Wordpress - Why have <?php and ?> on every line

This is not recommended in any WordPress style guide, and I think it is a bad coding style. Beginners are using this style, maybe because it feels more like HTML

Unfortunately, the default themes are using this style way too often, so some beginners might think it is part of a code style.

One disadvantage of this style is comment handling. Look closely at the following example and how it doesn't do what the author might expect:

<?php echo 'Important: '; // announcement ?>
<?php echo ' enter the word '; /* start ?>
<?php echo '<b>password</b>'; /* the end */ ?>

Good luck debugging that. :)

Rule: Switch between PHP and HTML context only if you have to create output in of both languages. Use regular line breaks in all other cases.

Update, further thoughts: Every valid HTML file is a complete and valid PHP program. Yes, even if it does not contain a single line of actual PHP code.

If you start from HTML and add small pieces of PHP step by step … you might end up with the style we’re discussing here. That’s where refactoring comes into the game: Once everything runs as expected, rewrite the code until it is as readable as possible, easy to maintain and to extend, without repeating parts.

I guess some people are happy without this last step, and that’s why this won’t die soon.

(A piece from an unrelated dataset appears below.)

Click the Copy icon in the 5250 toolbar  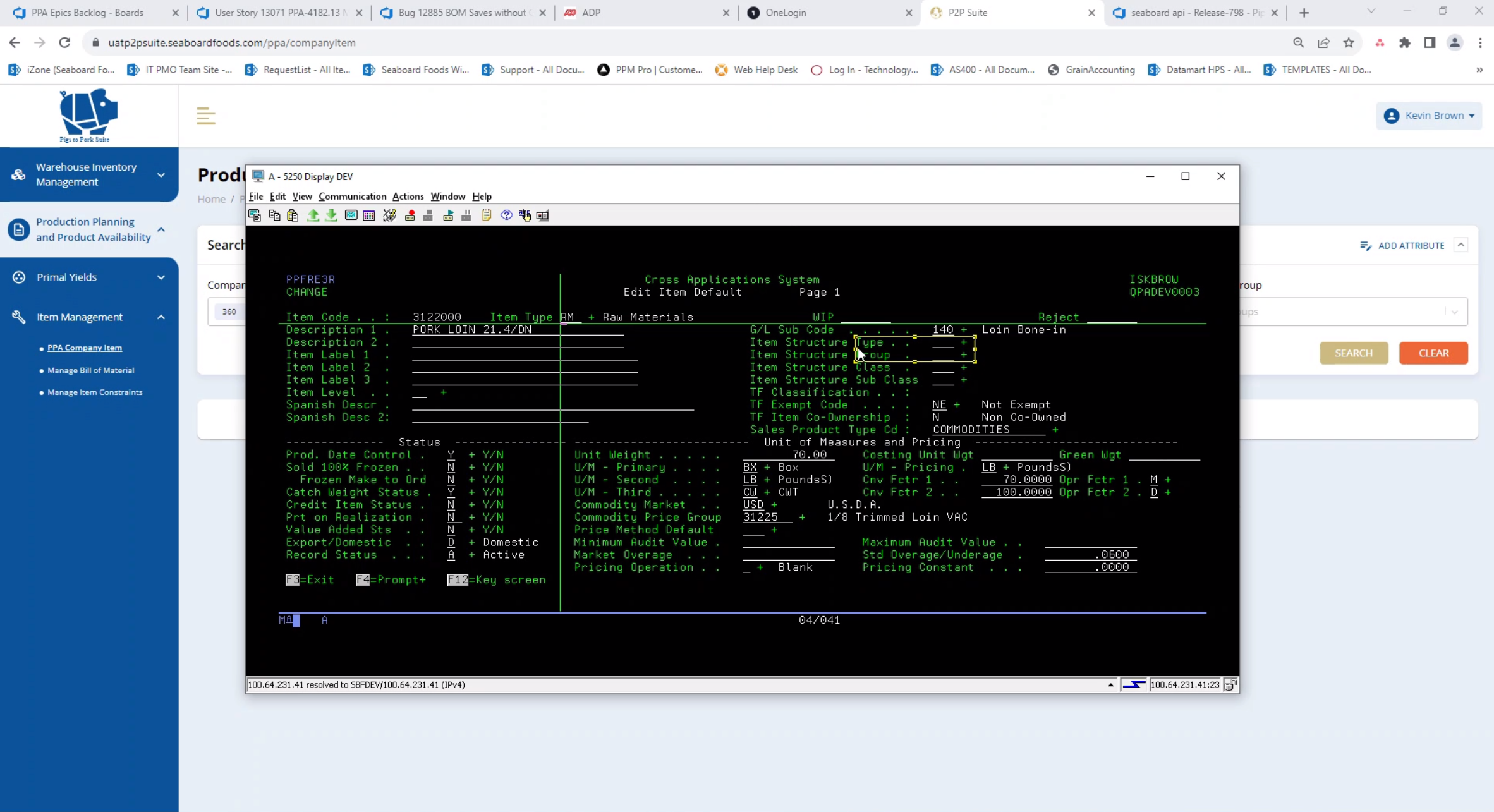(x=274, y=215)
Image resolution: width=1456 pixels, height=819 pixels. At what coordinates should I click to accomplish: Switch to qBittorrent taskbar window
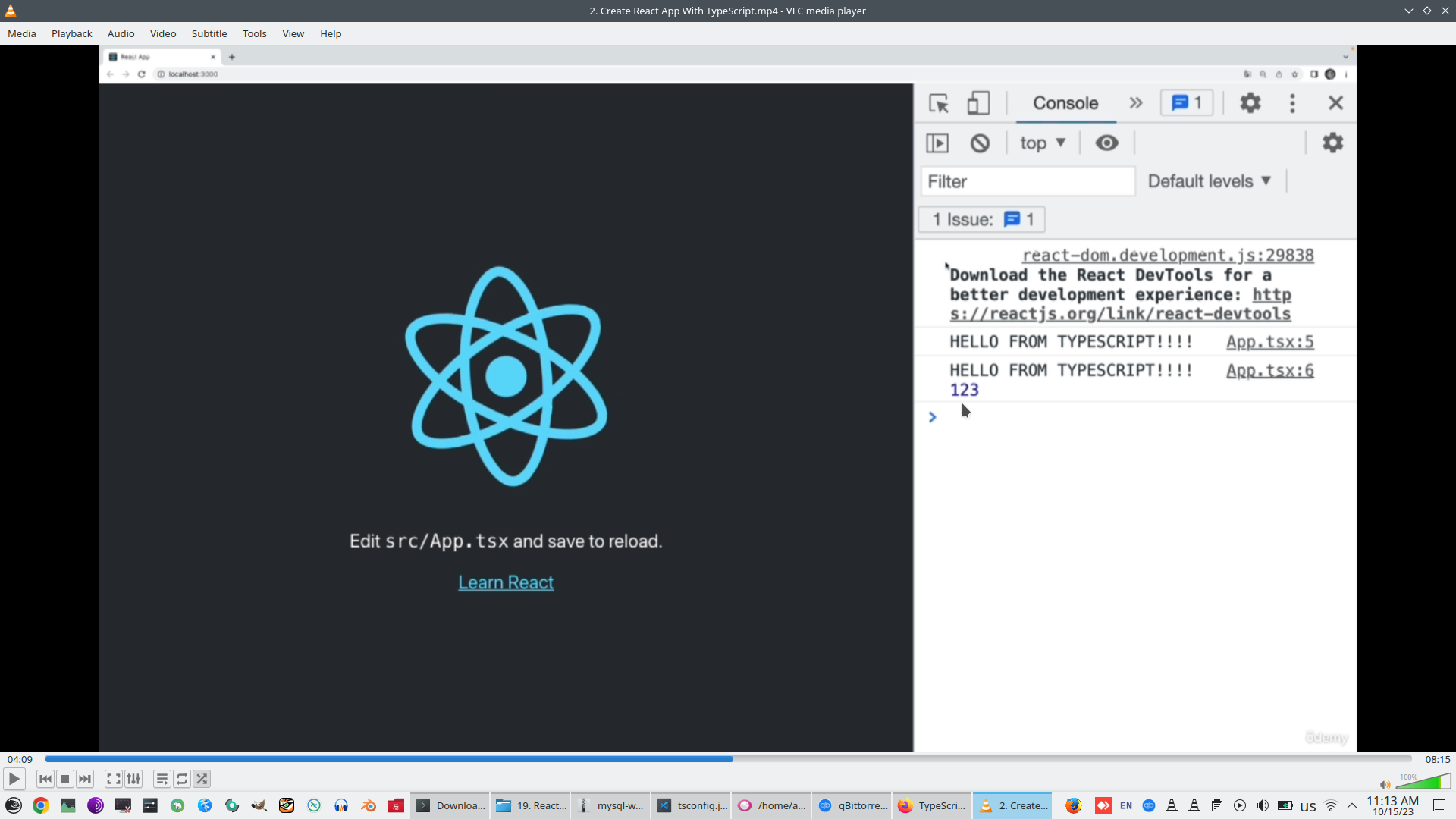click(x=852, y=805)
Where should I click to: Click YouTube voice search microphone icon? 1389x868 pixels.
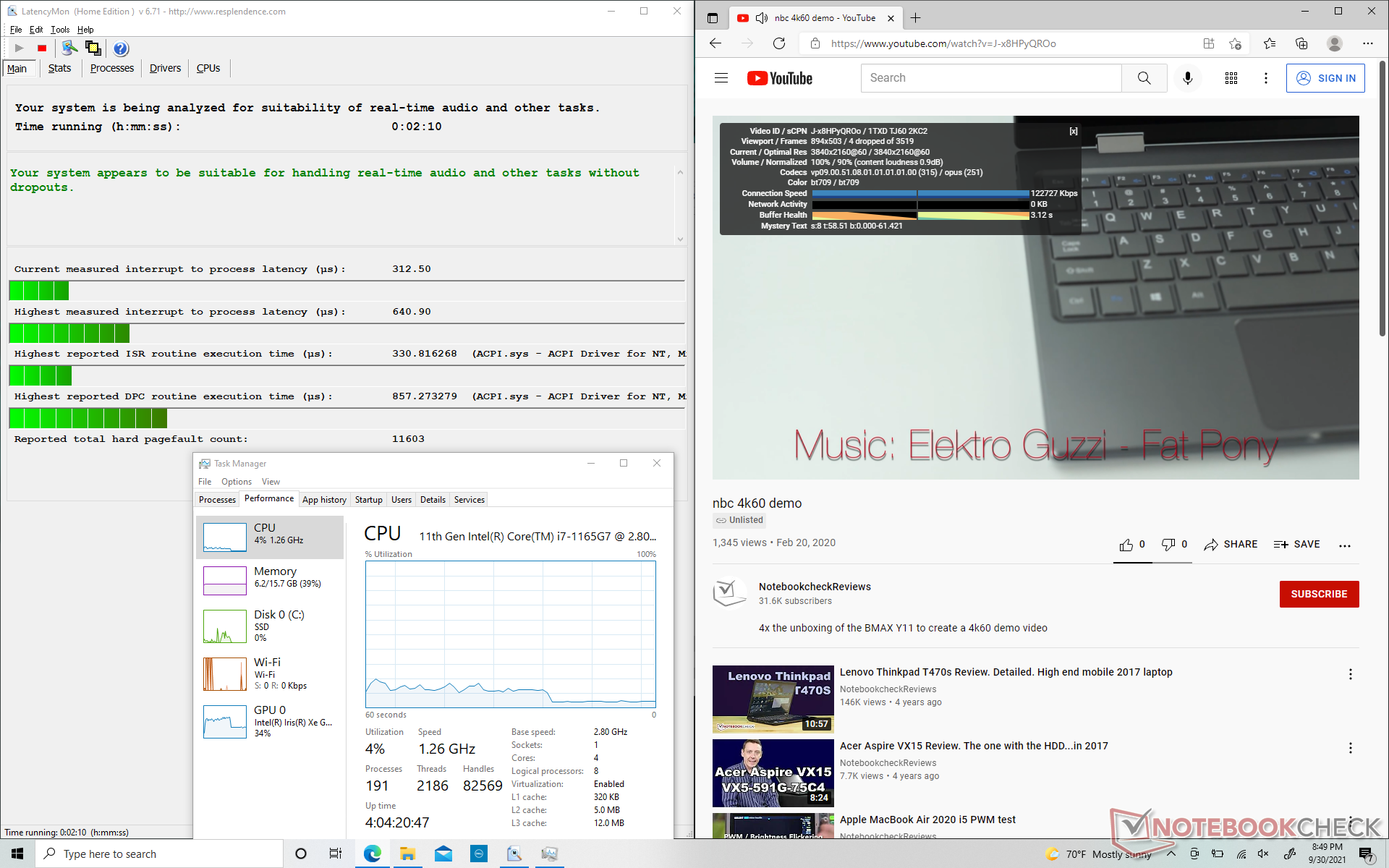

While I avoid this for PHP comments, I am an avid PHP opener/closer in template files. The alternative involves echoing HTML via PHP strings, which looks even worse in my opinion. As a primitive example:

<!-- Example 1 -->
<ul>
    <?php
        foreach ( $list_items as $list_item ) {
            echo "<li><a href='" . $list_item->url . "'>" . $list_item->name . "</a></li>";
        }
    ?>
</ul>

<!-- Example 2 -->
<ul>
    <?php foreach ( $list_items as $list_item ) : ?>
        <li>
            <a href="<?php echo $list_item->url; ?>">
                <?php echo $list_item->name; ?>
            </a>
        </li>
    <?php endforeach; ?>
</ul>

Is example 2 more verbose? Perhaps? But easier to read and edit, in my opinion. You can imagine how ugly it can get for complex HTML.

Also, just as a side note: using endforeach and endif when writing HTML between your PHP logic enhances readability a ton compared to }.


This is about choice between seeing page as:

  • as completely PHP-generated entity
  • as HTML document template, powered by PHP template tags

Different people tend to think about it differently. Note that functions rarely use this style, because they feel more like block of pure PHP. On other hand it's not uncommon in templates because they are more spread across files and amount of pure HTML can be easily more than that of PHP in them.

If you look at templating engines (Mustache, Twig, etc) - they look very much like this style except that their syntax tends to eliminate verbosity of plain PHP.

PS I want to note that I am talking about sane embedding of PHP in HTML, not literally opening and ending tags on every line just for the sake of it.